Defer until we have calibration data.

Reasons:

  1. The current cited_text-as-premise change is itself uncalibrated. We haven’t yet measured whether scoring against the cited span produces materially different support_rate numbers vs. scoring against the full source. ADR-013 is the obvious right move, but the magnitude of the win is empirical, not theoretical.

  2. Adding a window without measuring first is a knob with no signal. The hyperparameters multiply: window size (50 / 200 / 500 tokens), reduction strategy (max / mean / sum-log-prob), inclusion criteria (always windowed vs. only when cited_text < N tokens). Picking a default without data is just adding code to tune_threshold.py’s surface area.
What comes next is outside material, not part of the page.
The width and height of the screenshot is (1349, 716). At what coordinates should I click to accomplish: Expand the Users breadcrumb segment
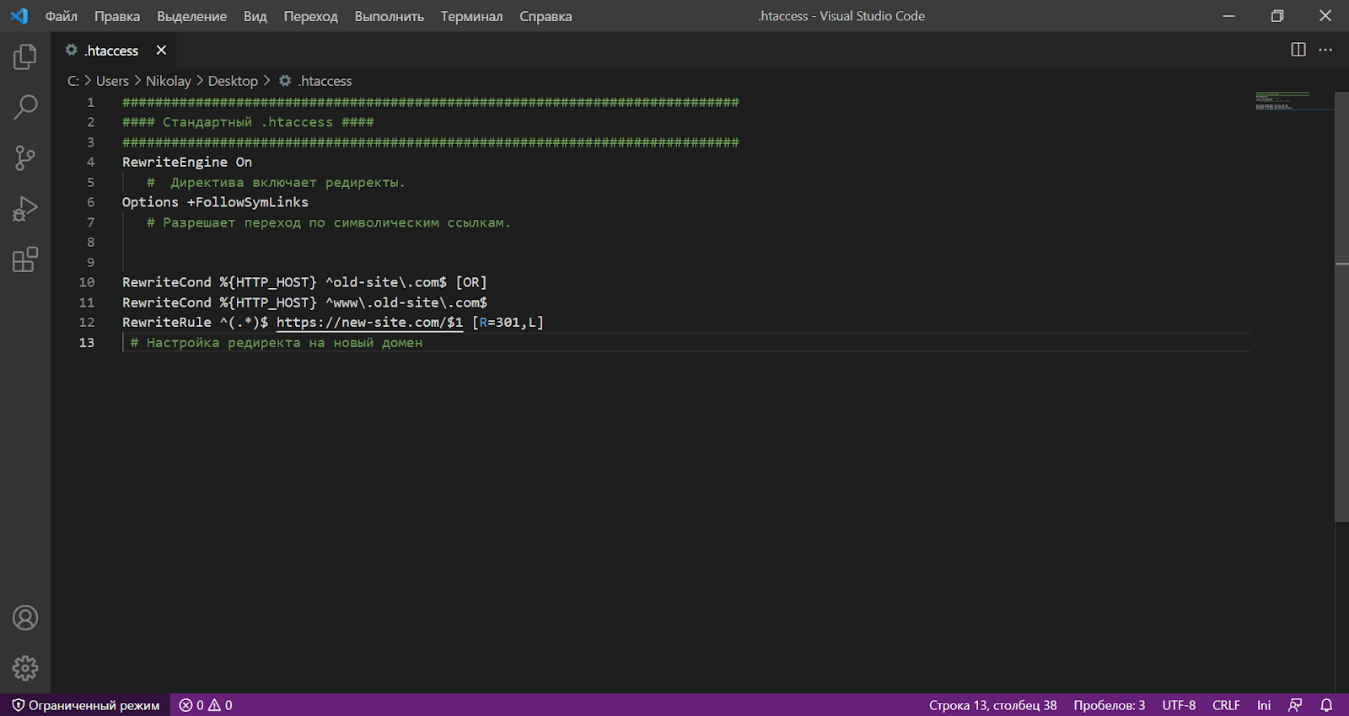coord(112,81)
  3. DeBERTa-v3-MNLI is bimodal (benchmarks finding 4 — see benchmarks/README.md in the repo root for the full data) — scores cluster at ~0 and ~1 with little in the middle. Windowing matters only if the in-the-middle pairs are where the action is; on a bimodal distribution, the win is small.

What would unlock it

  • A real benchmark run with cited_text-as-premise vs. windowed- premise on the existing 50-triple calibration set, showing the per-window-size F1 deltas. If F1 moves >2% on the calibrated threshold for any window choice, ship it. If not, the complexity isn’t worth it.

  • A user report of a real false-positive / false-negative case that windowing would have caught.

Either signal makes the work obvious. Without them, the windowing code is a tuning knob in search of a problem.

Consequences

  • verify/entailment.py stays at the current “use cited_text if present, else full source content” behaviour.

  • A note in benchmarks/README.md flags this as a tuning-direction candidate so anyone running the calibration suite is reminded to produce the data we’d need.

  • No code change in this PR beyond the existing ADR-013 work.